By Alex Shepard Dip PTST

Over the past ten years, endurance training has seen a turnaround that will have athletes sighing with relief, and yet new training regimes still enable them to reach for Gold.

Nearly ten years ago, I was accustomed as a Great Britain Rower to punishing distances of over 40kms a day with steady state, sprinting and technical work. All this on top of the daily session in the gym!!! There were lots of times that I felt run down, and on the verge of total exhaustion.

The story today however is different. Long gone are the gruelling distances of medium-high intensity work. Instead, endurance athletes today are being subjected to relatively shorter, higher intensity sessions of work.

So how can it be possible for athletes to do less training in order for them to achieve maximum results?

The real problem is that high-quality endurance work is a double-edged sword: it can lead you to your highest-possible level of performance, or it can destroy your ability to perform.

Doing too much hard training can devastate your muscles, harass your hormonal system, and implode your immune system. Strenuous training must be balanced optimally with rest and recovery in order to reach peak performance.

Unfortunately, identifying the right balance of hard work and recovery is the most difficult part of serious training. If your training programme has too much recovery, you won't be able to carry out enough quality work to reach your peak. If your schedule has too little recovery, muscles won't be able to repair themselves properly after workouts. With too little recovery, performances can actually worsen instead of getting better.

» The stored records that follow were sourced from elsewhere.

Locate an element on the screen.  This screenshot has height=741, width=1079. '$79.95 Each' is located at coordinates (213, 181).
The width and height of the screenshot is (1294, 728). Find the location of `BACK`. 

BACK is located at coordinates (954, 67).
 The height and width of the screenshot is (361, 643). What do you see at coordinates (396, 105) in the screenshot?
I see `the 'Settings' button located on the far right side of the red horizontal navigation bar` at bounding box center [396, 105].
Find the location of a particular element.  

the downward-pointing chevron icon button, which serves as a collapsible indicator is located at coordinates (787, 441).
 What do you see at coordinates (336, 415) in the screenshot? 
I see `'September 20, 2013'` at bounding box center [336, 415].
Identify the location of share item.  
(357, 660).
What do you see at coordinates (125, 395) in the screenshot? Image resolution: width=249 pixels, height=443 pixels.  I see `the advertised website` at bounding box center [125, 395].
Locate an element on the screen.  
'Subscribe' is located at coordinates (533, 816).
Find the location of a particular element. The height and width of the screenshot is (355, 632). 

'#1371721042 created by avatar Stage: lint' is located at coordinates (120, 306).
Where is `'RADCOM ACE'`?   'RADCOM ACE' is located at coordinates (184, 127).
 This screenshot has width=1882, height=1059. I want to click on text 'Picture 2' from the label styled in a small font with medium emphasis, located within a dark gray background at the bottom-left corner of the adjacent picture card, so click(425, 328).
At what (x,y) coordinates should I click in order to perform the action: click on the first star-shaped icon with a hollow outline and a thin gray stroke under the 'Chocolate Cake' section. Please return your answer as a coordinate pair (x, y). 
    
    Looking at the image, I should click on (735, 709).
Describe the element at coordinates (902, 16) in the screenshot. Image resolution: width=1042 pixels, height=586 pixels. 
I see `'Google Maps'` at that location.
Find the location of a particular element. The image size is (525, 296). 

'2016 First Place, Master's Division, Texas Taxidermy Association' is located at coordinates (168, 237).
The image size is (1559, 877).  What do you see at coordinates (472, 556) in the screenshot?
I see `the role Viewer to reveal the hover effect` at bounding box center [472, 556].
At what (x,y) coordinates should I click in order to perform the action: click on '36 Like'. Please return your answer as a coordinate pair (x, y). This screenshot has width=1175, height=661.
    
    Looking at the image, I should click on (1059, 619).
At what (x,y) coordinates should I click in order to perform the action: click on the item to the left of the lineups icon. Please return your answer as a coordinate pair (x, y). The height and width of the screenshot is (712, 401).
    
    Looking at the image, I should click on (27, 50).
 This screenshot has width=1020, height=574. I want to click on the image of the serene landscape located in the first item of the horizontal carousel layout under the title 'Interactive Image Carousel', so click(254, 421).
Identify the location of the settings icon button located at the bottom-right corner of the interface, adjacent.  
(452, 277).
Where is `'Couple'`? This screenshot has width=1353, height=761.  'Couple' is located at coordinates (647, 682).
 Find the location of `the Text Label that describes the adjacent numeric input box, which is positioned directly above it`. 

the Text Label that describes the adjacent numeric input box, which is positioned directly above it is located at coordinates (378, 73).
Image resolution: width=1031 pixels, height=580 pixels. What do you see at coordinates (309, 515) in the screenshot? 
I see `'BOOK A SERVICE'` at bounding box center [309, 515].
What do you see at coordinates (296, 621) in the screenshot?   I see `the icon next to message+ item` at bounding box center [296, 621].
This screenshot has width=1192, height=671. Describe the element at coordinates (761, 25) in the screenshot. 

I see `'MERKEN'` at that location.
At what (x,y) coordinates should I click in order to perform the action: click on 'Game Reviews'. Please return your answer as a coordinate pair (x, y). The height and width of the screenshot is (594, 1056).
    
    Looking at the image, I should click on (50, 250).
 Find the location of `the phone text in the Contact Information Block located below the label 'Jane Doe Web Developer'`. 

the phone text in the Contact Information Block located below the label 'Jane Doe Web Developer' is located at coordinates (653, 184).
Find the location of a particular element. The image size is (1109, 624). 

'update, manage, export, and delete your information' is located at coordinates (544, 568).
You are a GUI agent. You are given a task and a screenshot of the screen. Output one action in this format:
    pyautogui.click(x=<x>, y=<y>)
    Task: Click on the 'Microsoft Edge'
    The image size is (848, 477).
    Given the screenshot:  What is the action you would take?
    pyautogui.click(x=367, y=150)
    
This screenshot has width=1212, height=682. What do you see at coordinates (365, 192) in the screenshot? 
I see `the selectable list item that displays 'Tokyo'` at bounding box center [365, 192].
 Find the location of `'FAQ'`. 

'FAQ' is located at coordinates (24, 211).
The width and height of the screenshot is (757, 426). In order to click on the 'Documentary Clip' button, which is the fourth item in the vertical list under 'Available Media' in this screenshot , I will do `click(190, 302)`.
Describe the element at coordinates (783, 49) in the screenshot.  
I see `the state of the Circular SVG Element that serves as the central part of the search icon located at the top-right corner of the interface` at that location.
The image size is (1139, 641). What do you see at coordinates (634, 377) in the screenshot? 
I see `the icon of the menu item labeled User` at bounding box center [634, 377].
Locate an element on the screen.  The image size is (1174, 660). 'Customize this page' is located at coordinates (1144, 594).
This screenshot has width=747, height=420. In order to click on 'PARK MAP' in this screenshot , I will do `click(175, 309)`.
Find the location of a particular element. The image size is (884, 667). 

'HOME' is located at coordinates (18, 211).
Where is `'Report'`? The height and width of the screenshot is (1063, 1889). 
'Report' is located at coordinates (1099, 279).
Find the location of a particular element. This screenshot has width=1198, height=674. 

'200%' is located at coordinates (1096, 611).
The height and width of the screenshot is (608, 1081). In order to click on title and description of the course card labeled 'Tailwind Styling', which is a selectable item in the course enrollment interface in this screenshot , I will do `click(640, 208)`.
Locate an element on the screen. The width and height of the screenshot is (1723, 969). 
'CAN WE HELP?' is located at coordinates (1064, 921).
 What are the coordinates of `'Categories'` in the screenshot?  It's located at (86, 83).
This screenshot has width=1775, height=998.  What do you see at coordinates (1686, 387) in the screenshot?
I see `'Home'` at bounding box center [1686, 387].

Similarly, even with adequate recovery in between sessions, you can still 'over train' your body and produce the same negative effects of inadequate recovery. Coaches and athletes now adhere to the 'more intense/ shorter burst' training theory in order to build the athletes anaerobic capacity. With shorter sessions per day, recovery times are increased allowing structural proteins repair within muscles, restoration of energy-producing enzymes, the refilling of carbohydrate fuel stores, and the balancing of endocrine, nervous, and immune systems, which are all fatigued during training.

Whatever your sport, it is worth examining specific programmes that detail anaerobic training techniques. Not only will you feel better and more likely to want to achieve your targets, but your body will thank you as well.

"Training smart, not just hard" is definitely the way forward!